En el primer caso, debate explícito, se parte del supuesto de que es una tarea estrictamente técnica la regulación monetaria (para citar una de las competencias bancocentralista) o la paridad de la moneda nacional frente a determinadas divisas de referencia, es decir, que no son decisiones de tipo político, y por ende que deben ser adoptadas por un organismo autónomo del poder político. Sin embargo, la historia demuestra que no hay una verdad revelada ni en materia de emisión monetaria, ni de inflación, ni de paridad cambiaria; al respecto no están las Tablas de Moisés. En cada momento y en cada territorio, en cada aquí y en cada ahora, ha prevalecido una tesis sobre otra, a favor o en contra de la inflación, del equilibrio o el desequilibrio fiscal, de la cotización de la moneda como palanca económica o como estricto juego del mercado. Son decisiones políticas acordes a un pensamiento político expresado en términos económicos. Como ocurre muchas veces, a las opciones políticas se les puede otorgar validez científica, como las leyes del materialismo dialéctico o la cientificidad del equilibrio macroeconómico. Pero hasta tanto no haya consenso de la comunidad científica, que en definitiva es lo que determina que algo sea o no sea ciencia, deben ser consideradas opciones políticas, ideológicas o filosóficas.

En tanto opciones políticas, en una sociedad democrática (en la definición dada) es al pueblo, a la ciudadanía, a quien corresponde efectuar esas opciones, ya sea por sí o a través de sus representantes elegidos, o a los cuerpos político-técnicos designados por los representantes elegidos. Así es como son las cosas ahora con los temas de referencia y con el Banco Central en particular. Optar por la autonomía plena del Banco Central, separado del poder político, significa que alguien en algún lugar fija para siempre (el siempre es un largo periodo hasta que alguien dice que se acabo) la verdad en cuanto a leyes económicas y verdades reveladas. O si no las fija, considera que hay un grupo de sabios que son capaces de tomar las mejores decisiones para la sociedad, sin que esta sociedad intervenga. Sin duda es una tesis muy válida y defendible, pero lo que debe quedar claro que no está en relación al concepto democrático en el sentido vulgar del término, como emanado de las decisiones populares.

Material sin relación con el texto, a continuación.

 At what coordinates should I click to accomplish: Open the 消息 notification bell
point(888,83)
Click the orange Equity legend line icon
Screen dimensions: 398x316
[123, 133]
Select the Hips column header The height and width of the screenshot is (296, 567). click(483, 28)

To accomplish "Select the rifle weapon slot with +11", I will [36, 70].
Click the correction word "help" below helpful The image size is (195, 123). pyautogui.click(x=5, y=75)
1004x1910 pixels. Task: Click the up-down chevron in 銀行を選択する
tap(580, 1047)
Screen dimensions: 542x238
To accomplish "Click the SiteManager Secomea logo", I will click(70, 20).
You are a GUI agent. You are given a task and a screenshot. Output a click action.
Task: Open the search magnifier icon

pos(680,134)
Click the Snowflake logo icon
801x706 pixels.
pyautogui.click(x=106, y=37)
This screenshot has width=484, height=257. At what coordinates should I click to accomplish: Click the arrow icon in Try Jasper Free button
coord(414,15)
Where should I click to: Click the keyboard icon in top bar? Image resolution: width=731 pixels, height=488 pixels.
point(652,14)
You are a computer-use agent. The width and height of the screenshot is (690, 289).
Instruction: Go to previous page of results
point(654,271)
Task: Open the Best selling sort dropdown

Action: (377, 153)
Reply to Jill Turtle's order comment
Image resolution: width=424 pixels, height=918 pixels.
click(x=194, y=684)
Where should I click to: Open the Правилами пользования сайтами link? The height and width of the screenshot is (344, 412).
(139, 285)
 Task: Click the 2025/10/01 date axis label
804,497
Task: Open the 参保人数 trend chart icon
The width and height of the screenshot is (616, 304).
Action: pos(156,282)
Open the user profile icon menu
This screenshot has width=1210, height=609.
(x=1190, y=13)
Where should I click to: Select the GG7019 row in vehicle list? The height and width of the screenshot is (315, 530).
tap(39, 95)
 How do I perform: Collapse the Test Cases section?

Es una forma de aristocracia (de gobierno de los mejores, de los más capaces), que modernamente se puede llamar de cientificocracia o de tecnocracia.

El segundo ejemplo en la misma dirección se da cuando el Poder Judicial, a título de llenar lagunas del Derecho, lo que hace es crear derecho. Dicho más sencillamente, legislar por la vía formal de la creación de jurisprudencia. Un buen día a la magistratura se le ocurrió extender determinadas obligaciones y derechos económicos del matrimonio, a ciertas formas de concubinato: y creó así la figura de los bienes gananciales emergentes de una relación concubinaria. Lo cual puede ser muy justo, acorde a los cambios de la sociedad y quizás en sintonía con la opinión de la mayoría de la gente (según la infalible medición del olfatímetro, o a veces de las más falibles aunque un poco más científicas encuestas). El problema, en relación al tema de este análisis, es que un cambio de esa naturaleza, la creación de normas, la definición de opciones políticas, en un régimen democrático representativo solo cabe al Cuerpo Electoral per se o a través de sus representantes. Otra vez aparece la traslación de la decisión ciudadana a un cuerpo de sabios, de exegetas de la evolución de la sociedad e intérpretes de a dónde debe ir esa sociedad. Y como se dijo más arriba, es una concepción aristocrática, cientificocrática, sabiocrática o tecnocrática.

Ocurre que vale la pena reflexionar. Cada vez que se defiende o se ataca lo uno o lo otro, se hace porque se está de acuerdo o en desacuerdo con lo que van a hacer estos expertos. Lo que se trata es de analizar cuánto se corresponde con los ideales democráticos representativos y cuánto no. Y además discutir, por qué no, si en definitiva siempre hay cabida para opiniones divergentes, si la democracia representativa debe valer como base de la sociedad, o debe estar limitada en algunos campos, donde se encuentren sabios cuya opinión valga por encima del conjunto de los mortales. Pero vale la pena intentar empezar los debates por el principio, y parecería que el principio anda por aquí.